TASK STATEMENT:
Could you print, word for word, the stretch of the entries from the line containing "Click the Shinagawa" through the end of the entries, leaving the pictures out?

INFORMATION GIVEN:

»»

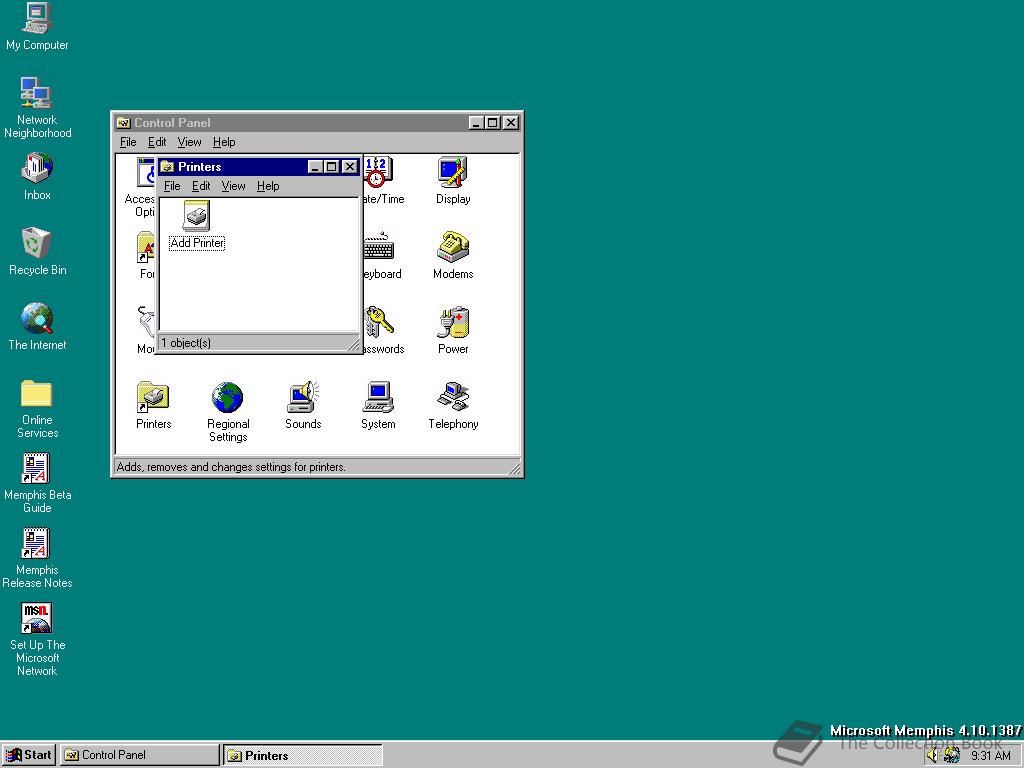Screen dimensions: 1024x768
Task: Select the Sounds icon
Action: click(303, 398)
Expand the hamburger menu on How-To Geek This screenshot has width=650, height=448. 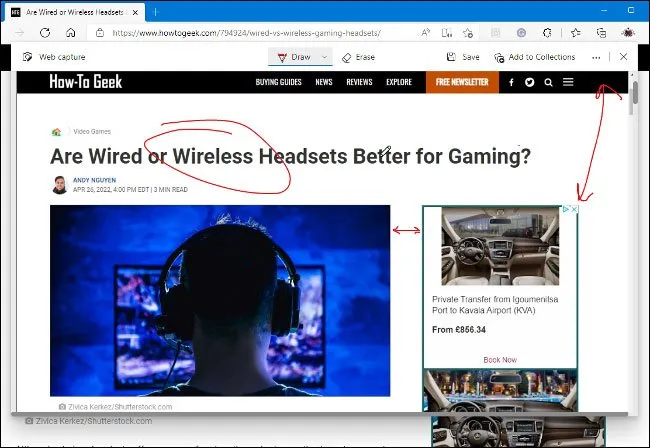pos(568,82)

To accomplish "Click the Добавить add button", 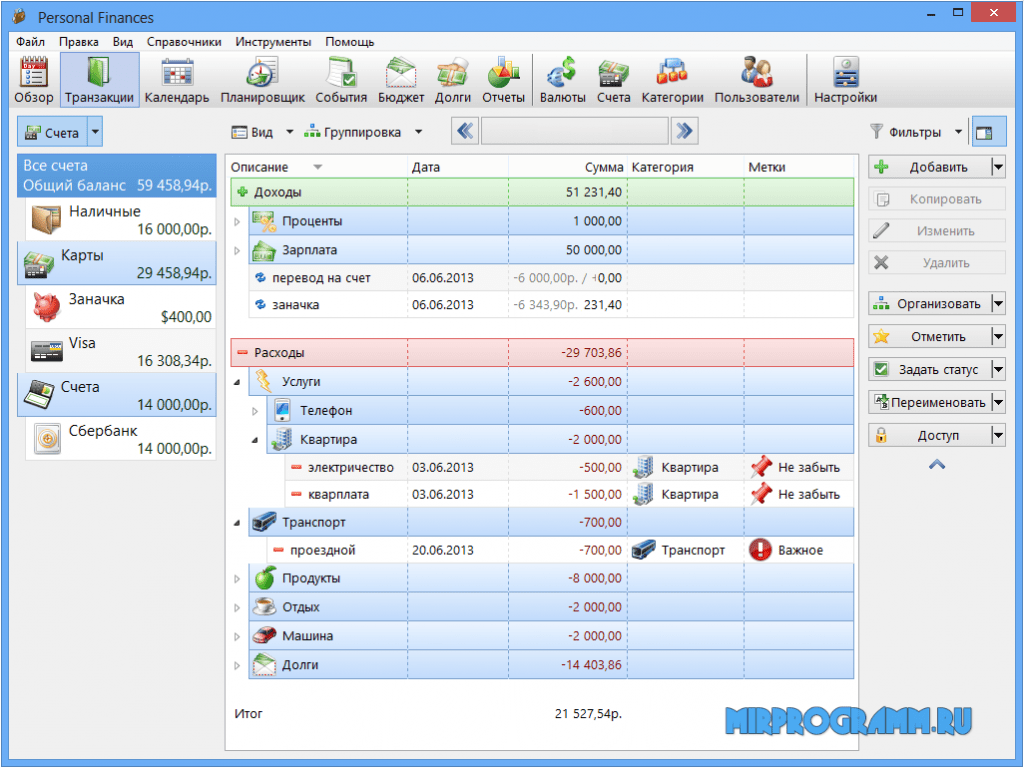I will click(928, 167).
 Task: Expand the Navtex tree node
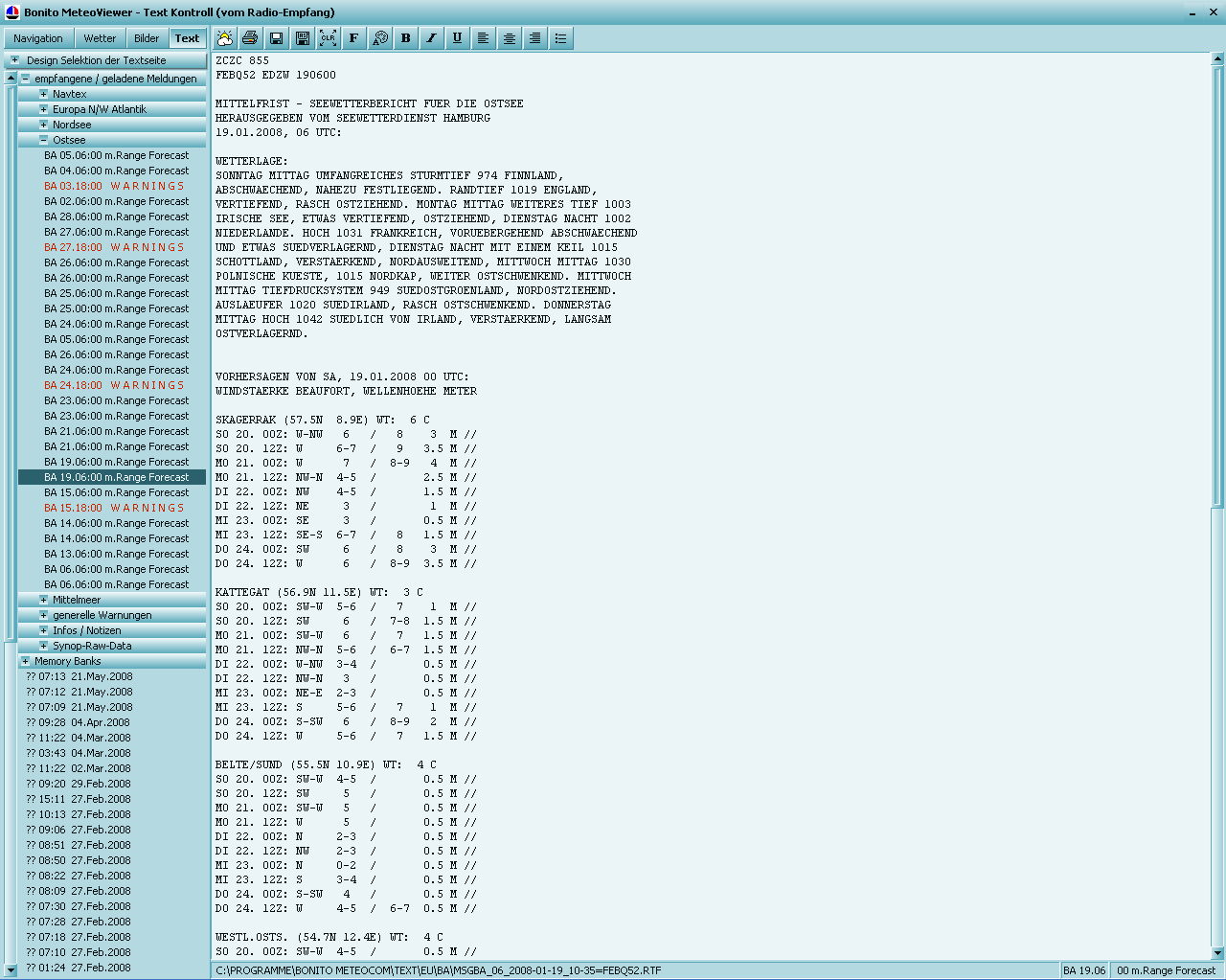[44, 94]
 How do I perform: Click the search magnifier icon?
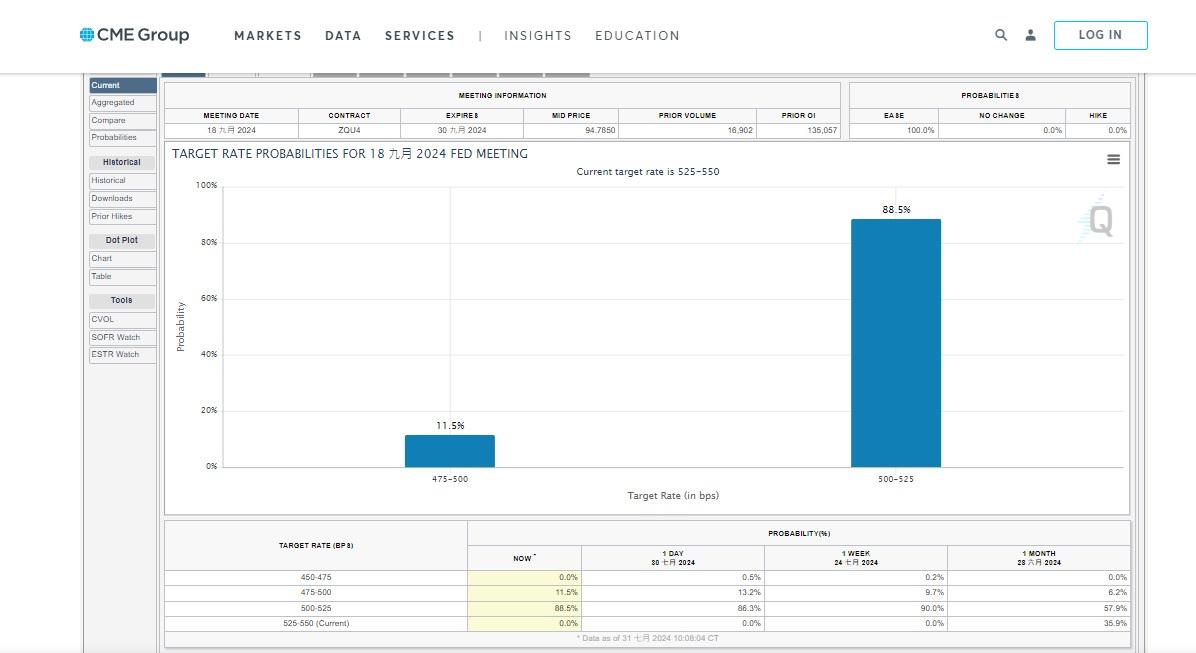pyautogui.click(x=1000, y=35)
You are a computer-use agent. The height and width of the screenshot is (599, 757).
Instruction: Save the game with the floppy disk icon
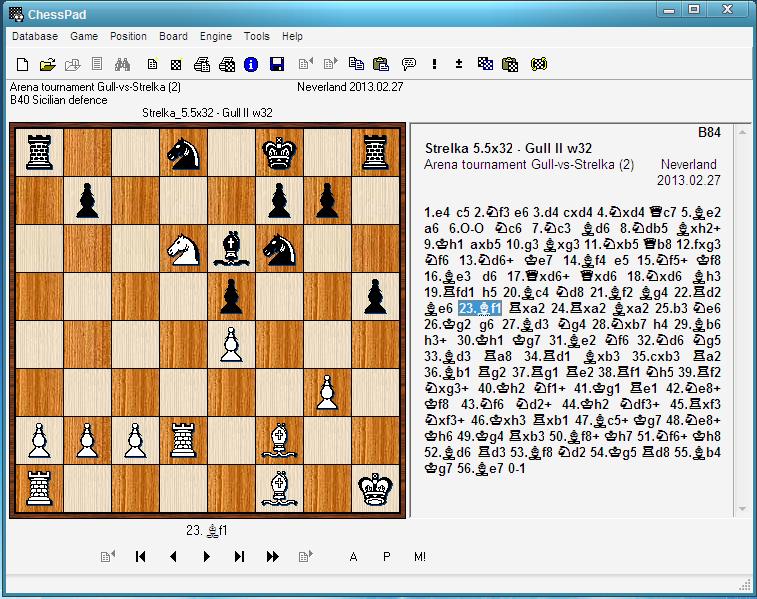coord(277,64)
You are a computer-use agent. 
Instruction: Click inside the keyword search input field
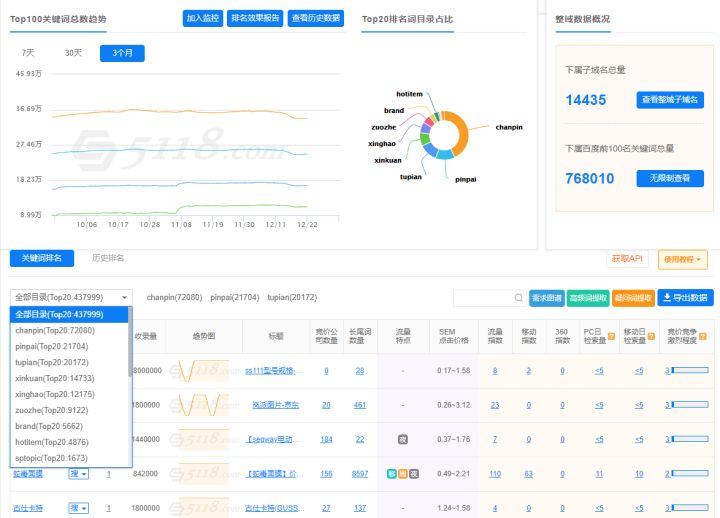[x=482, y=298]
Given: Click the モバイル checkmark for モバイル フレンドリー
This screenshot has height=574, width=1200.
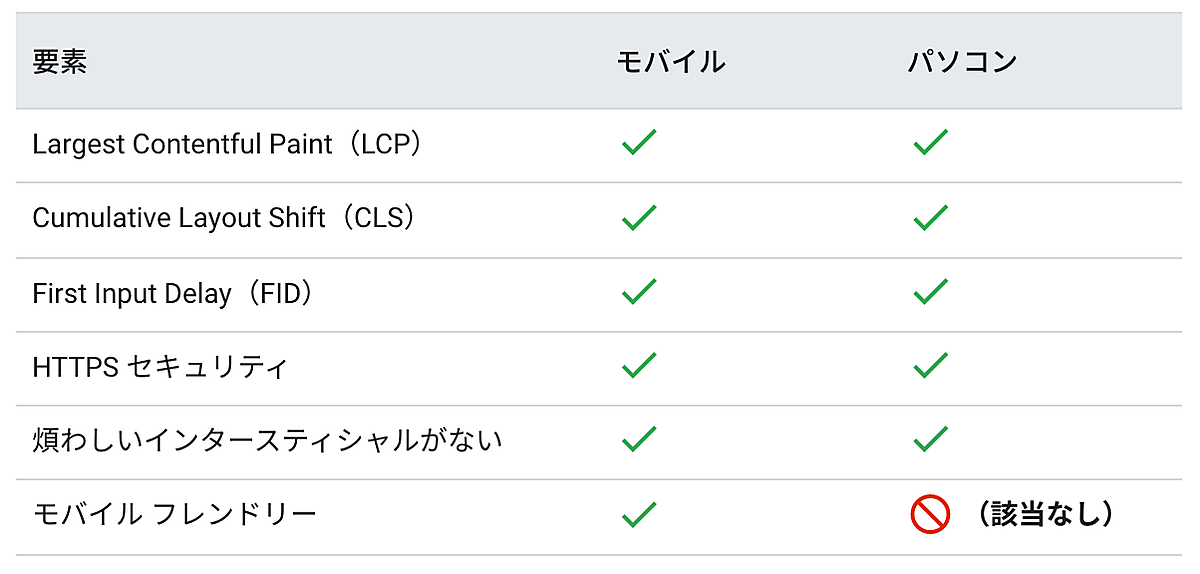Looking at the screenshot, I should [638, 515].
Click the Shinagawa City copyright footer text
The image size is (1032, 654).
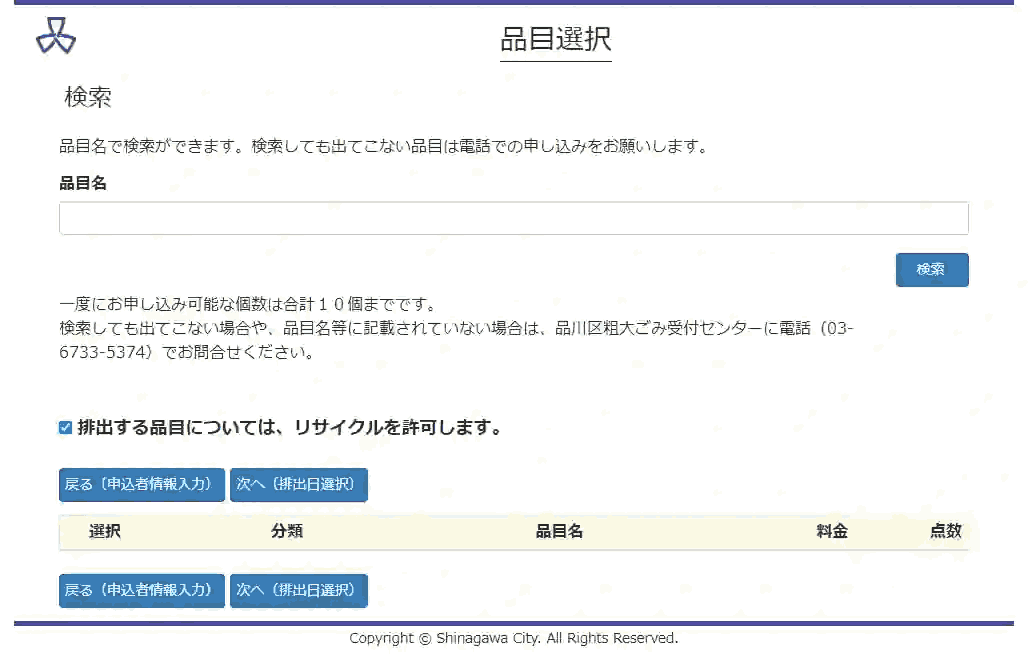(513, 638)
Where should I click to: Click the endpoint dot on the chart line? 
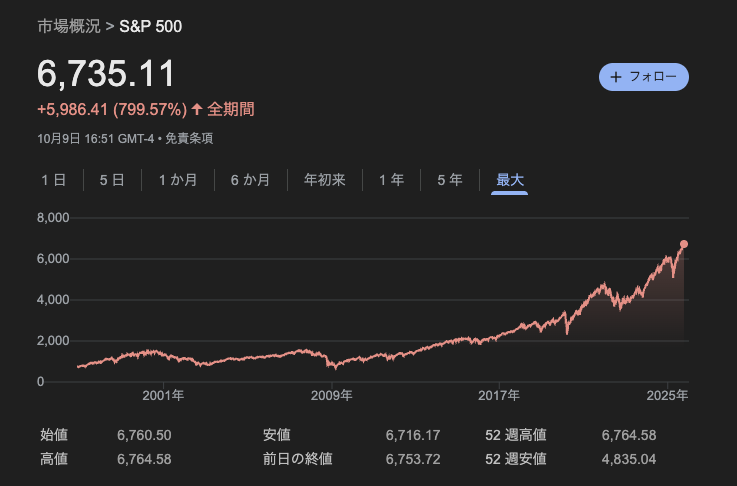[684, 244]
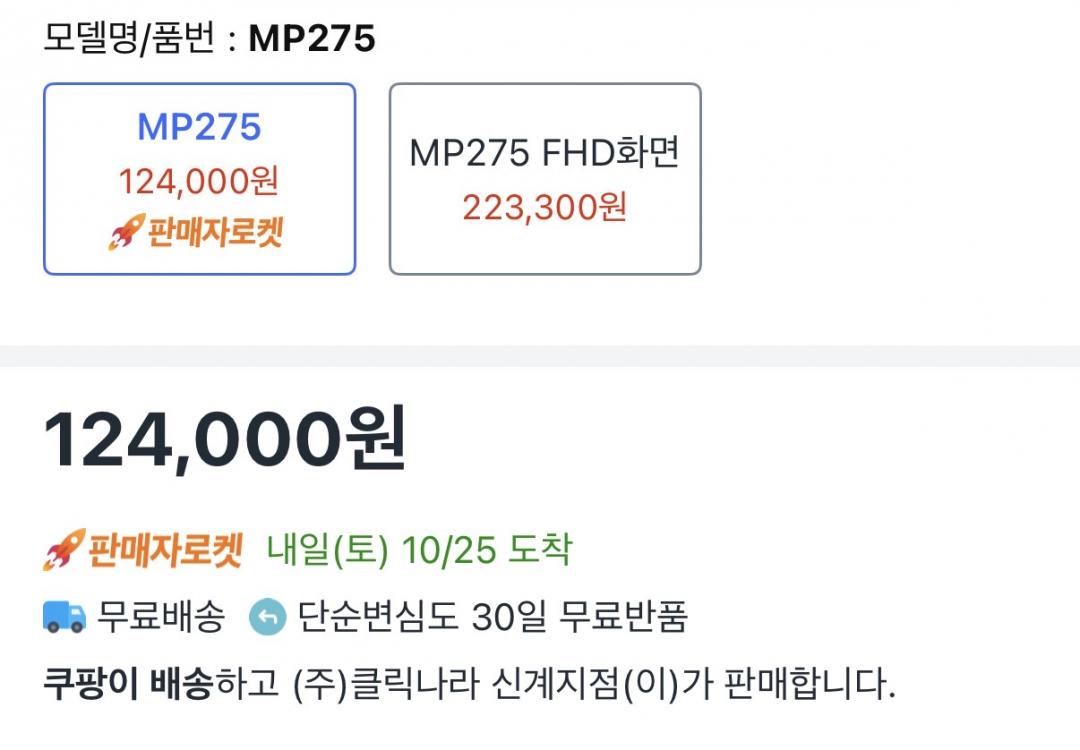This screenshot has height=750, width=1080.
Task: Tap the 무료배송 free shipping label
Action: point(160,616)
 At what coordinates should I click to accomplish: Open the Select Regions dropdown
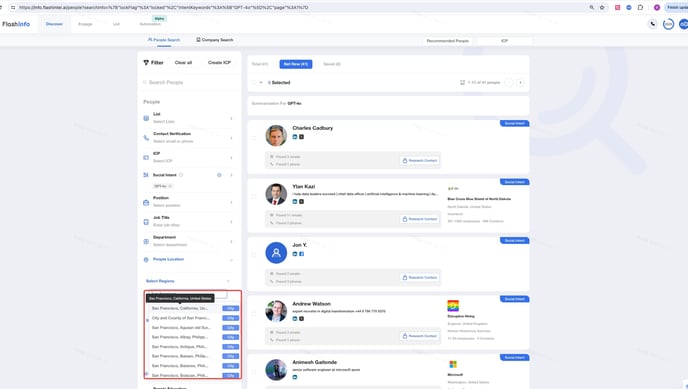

««

RESULT FOR THIS EXERCISE:
Click the Shinagawa City copyright footer text
The image size is (1032, 654).
(513, 638)
Where should I click to: Click the endpoint dot on the chart line? 
[684, 244]
This screenshot has height=750, width=1080.
Task: Tap the 무료배송 free shipping label
Action: point(160,616)
 At what coordinates should I click to accomplish: Open the Select Regions dropdown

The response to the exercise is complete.